Lynn Gvnn: I came out to my family when I was 18. I don’t remember there ever being a conversation amongst the band or management regarding me being “out,” but I do remember a big debate in my head that existed for a little while before things with PVRIS fully set sail. I never wanted to compromise in fear of others’ approval, and I recognize the importance of being “out” as far as representation and visibility. [But] the debate existed from a different angle [for me]… I wanted to be “out,” but I wanted it to be the last thing people paid attention to. I didn’t want to be known as a gay woman playing music; I just wanted to be a musician who also just happened to be gay.
TQ: Do you feel comfortable talking about being queer in the press? Do you even identify as queer? Or as a lesbian? I know more and more young people are shaking off labels. Do you feel comfortable sharing how you identify?
LG: Initially, when people began to ask me about it, I felt uneasy. Not because I didn’t feel comfortable speaking about my sexuality, but because I always questioned the intentions of the interviewers and the intent behind the questions being asked. And again, I never wanted the topic of my sexuality to draw away attention from our music and art. However, now more than ever, representation and visibility is absolutely crucial in my opinion, so I feel more than happy to talk about it. As for how I identify, I absolutely love women and have yet to feel the same way about men, so I definitely just identify as gay!
TQ: I’m also wondering how your identity plays a role in your band. I know the rest of your band is male. And since my band is just [my identical twin sister] Sara and me, my identity and Sara’s identity play a huge role in the music, the lyrical content, our imaging, etc. Is it the same for you? Or different because you share the band with two other men?
LG: This is a great question. I’ve never really thought about it? I write all of our lyrical content and come up with our creative concepts and visuals, but I always try to make sure everything I’m saying is representative of and applies to all three of us as a unit. It happens pretty naturally.
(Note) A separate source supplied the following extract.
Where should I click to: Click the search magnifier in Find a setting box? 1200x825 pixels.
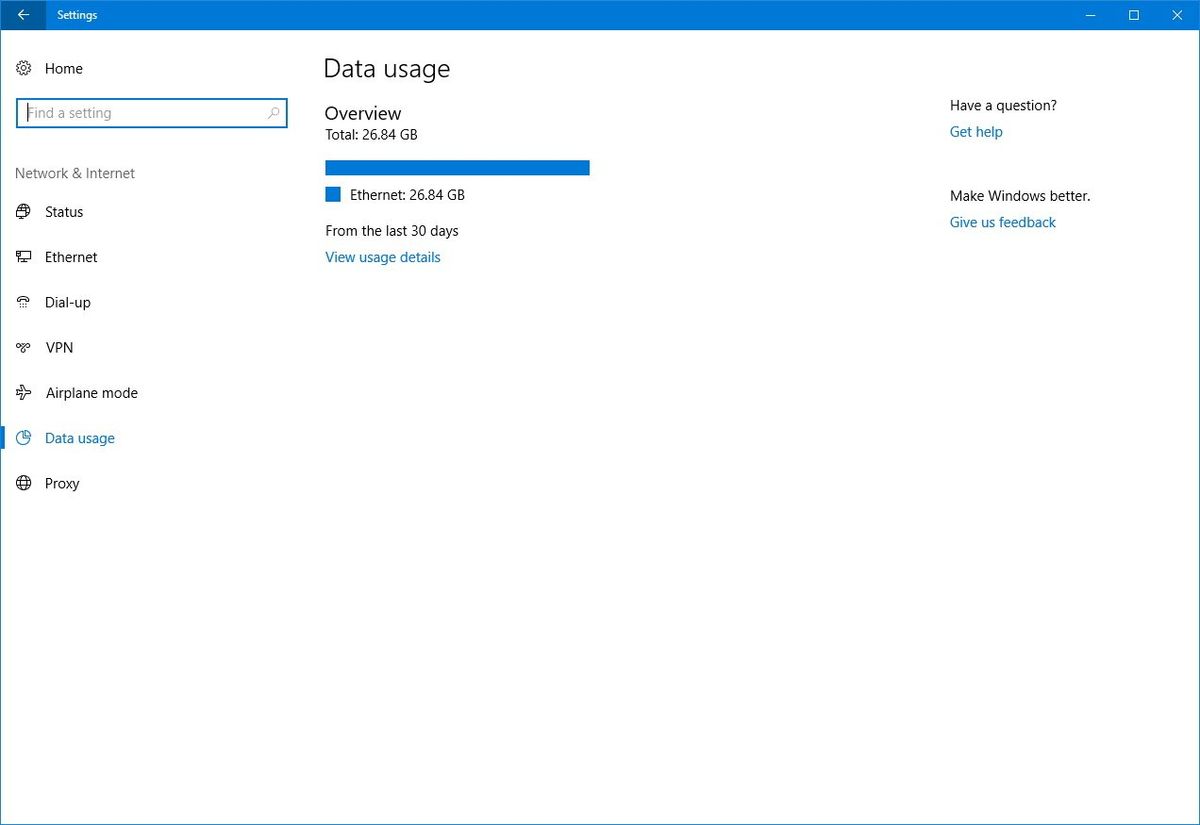click(x=272, y=113)
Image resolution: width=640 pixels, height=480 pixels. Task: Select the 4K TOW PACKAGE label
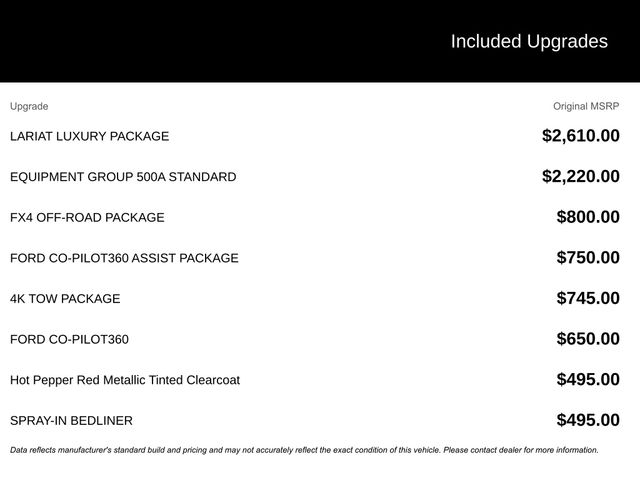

TQ: Sara and I felt VERY much like we had to be out. It was never a question if we were going to be honest or keep it private. We felt a responsibility to our audience who were quite young and female, to be honest about who we were and the challenges we were facing and what we were writing about. Did you feel this way? And what role or responsibility do you think public figures like yourself have to play in being out or being involved in the social justice of LGBTQ rights? I’m also wondering how you feel now that you’re further into your career. Has it changed? Do you feel it in any way marginalizes your music or success?
LG: Absolutely! I definitely always recognized the importance of representation and visibility, so it wasn’t even a question as to whether I was to be open with my sexuality or not. The only hesitancy in my mind existed in what I explained earlier. That mindset still applies for me nowadays, but the hesitance around it, regarding press and the media, has definitely dissolved. In today’s climate, I think it’s crucial to talk about. As for other public figures, I can’t speak for them because not everyone has been given the same circumstances, so it definitely inspires me, to be involved for those who can’t be, and I hope that can inspire others as well.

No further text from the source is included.